Loads of Learned Lumber

Wednesday, August 6, 2008

Lisa Robertson, _The Men_

THE MOST INTRIGUING book of poetry I've read in a while, I'd say.  Is it a long poem, The Men, in five sections ("Men Deft Men," "Evening Lit the Gnat," "A Record," "Of the Vocable," and "True Speech") or a collection titled The Men, containing five poems? I incline to the former view, both because of a variety of internal unities and because I am a man, and as a man I like large projects with many distinct parts, as Robertson notes: "How boring and fascinating the men. / I do this for them with structure and bigness."  And yes, structure and bigness are the royal road to my heart as a poetry-reading man.
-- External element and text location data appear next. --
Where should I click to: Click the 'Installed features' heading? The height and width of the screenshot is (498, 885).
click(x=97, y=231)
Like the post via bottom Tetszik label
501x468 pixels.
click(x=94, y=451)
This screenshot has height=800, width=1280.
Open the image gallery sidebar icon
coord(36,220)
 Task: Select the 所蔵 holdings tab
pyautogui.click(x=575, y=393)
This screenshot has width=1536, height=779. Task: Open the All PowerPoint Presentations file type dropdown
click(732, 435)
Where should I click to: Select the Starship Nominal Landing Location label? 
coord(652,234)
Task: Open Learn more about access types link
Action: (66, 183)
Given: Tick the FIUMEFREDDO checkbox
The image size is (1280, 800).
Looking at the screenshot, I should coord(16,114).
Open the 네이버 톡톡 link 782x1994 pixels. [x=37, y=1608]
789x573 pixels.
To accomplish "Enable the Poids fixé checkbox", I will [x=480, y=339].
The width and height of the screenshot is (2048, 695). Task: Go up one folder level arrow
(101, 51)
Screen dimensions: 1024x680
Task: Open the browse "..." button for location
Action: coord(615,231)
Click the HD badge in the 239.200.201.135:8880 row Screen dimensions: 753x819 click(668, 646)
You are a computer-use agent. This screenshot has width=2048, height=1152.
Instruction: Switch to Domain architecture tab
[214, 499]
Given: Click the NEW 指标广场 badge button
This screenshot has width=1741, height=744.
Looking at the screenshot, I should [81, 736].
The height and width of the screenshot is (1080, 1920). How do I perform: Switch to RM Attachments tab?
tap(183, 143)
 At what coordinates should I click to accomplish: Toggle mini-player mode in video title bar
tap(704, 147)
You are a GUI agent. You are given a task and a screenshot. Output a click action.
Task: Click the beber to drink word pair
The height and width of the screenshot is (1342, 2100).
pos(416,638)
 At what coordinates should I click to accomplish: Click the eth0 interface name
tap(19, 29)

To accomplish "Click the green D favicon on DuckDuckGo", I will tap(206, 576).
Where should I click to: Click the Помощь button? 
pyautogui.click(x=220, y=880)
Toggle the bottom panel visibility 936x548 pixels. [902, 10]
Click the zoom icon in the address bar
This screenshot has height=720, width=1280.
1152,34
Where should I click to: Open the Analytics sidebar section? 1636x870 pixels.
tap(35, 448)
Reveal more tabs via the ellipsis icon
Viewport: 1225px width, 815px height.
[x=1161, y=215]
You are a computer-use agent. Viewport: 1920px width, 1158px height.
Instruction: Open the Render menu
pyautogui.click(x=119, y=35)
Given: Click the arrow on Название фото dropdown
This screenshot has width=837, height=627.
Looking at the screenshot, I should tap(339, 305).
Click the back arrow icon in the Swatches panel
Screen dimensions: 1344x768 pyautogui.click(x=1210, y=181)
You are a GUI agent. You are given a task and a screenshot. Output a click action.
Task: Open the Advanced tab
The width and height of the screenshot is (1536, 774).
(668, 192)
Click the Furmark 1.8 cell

The Men reminds me in passing of Ben Marcus ("Prior and excellent head of the boy/.../ I'm ready to believe / when speech slips out of the animal's head / it seems normal") and of Mathias Svalina's Why I am White, which also plays a fantasia on a much-discussed category of identity, but I am above all reminded, of all people, of Walt Whitman and "Song of Myself."

I think this may be because of Robertson's confident and capacious first person pronoun -- "I love it exceedingly and I satisfy my judgement," "I saunter somewhere" -- and because of her catalogues -- "hydromel in wildness and hydromel in the form of the world and hydromel dripping from the face, your face, the face of the men, hydromel filling the boats in the interminable night" -- or even because of some group swimming (62).  

(Hydromel, by the way, is "a mixture of honey and water that becomes mead when fermented." I take the image to function in the poem as shorthand for the relationship between men and alcohol.)

I think The Men most reminds me of "Song of Myself" because Whitman, as a man, felt empowered to speak of all men in general, and Robertson, as a woman, feels likewise empowered to speak of all men in general, in the process noticing some points Walt did not mention:

Let the thought here be planted
That the men want to float
Just the pink tip of their
Thing touching the firmament

My god, how did she know that?  But perhaps Walt did mention this, depending on how you look at the "headland" passage in "Song of Myself."

Robertson tends to give men a break, even when a break is not really merited ("The problematic politics adorable"), but points out some necessary home truths. "They cannot resist their own honour." "Men, we are already people." As someone old enough to remember Robin  Morgan's Monster, I appreciated -- loved! -- Robertson's tone, exasperated but wanting to help if we could be bothered to listen.